Just like with candidate one, the interview started with the same question, “Tell me a little bit about yourself.” Her response was short, thoughtful, and obviously rehearsed, but sincere nonetheless. She made sure to hit the highlights on her resume, and she rounded out her answer by expressing her enthusiasm for this position and the opportunity she’d have to dig in and help the team.
Throughout our discussion, she told interesting stories about her work history, and although the work itself wasn’t a perfect match for what she’d be doing on our team, she made sure to connect the dots between the skill set she had acquired over the course of her career and the skill set required to do the job at hand.
Guess who got the job?
These real-life examples (and countless others like it) demonstrate what it universally true about applying and interviewing for a job. You don’t have to have the perfect work history. You don’t have to have all of the experience the job ad asks for. You didn’t have to go to the best school. You don’t have to have a graduate degree, and you don’t have to be personally connected to anyone to apply for and land a great position.

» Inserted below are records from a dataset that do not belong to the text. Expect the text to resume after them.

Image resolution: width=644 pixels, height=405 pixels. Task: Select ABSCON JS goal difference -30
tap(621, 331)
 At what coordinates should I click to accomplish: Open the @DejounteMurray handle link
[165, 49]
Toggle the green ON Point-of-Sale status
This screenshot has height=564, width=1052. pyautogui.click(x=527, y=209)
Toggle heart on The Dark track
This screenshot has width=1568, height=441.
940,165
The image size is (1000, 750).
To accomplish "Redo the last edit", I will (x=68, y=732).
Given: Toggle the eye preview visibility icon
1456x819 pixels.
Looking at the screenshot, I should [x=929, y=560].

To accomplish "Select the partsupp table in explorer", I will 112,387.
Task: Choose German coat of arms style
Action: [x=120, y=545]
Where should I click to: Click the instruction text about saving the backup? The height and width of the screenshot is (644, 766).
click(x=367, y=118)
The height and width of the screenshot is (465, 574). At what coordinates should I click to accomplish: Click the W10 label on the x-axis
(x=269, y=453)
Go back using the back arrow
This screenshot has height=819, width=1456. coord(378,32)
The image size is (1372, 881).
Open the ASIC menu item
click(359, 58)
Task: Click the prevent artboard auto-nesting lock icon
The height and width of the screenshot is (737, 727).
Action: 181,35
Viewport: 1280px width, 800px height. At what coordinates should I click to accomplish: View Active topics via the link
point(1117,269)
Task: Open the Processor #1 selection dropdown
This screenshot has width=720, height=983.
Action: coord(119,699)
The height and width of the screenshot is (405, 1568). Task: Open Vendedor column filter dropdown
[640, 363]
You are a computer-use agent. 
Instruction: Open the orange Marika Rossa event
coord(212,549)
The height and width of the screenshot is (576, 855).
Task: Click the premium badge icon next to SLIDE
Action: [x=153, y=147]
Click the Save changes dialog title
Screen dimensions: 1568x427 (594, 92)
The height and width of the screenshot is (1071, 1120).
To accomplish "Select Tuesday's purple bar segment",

What you do have to have is a relevant resume that positions you well for the job so that you can get that first interview. Then, you have to be totally prepared to nail the interview.
If you have a great resume, you’re going to have lots of opportunities to interview. They will all be different and each person that interviews you will be looking for something different in your work history that you can bring to the job they need to fill. Those things you can’t control.
But in addition to your skill set and ability to meet the requirements of the job, they’re also going to make sure that you’re “a good fit.” And that’s code for prepared, engaged, enthusiastic, and likeable. Work hard to improve those skills and you will land a job offer faster than those who walk in overconfident. The truth is that a good hiring manager can smell BS from a mile away.
Remember candidate two? It turns out, I was right, she was a job hopper. Within two years she moved into a more senior role on another team, and for that, I congratulate her.
In my experience, it’s always better and more productive to work with a rockstar for a shorter time than to work with a not-so-rockstar for years on end.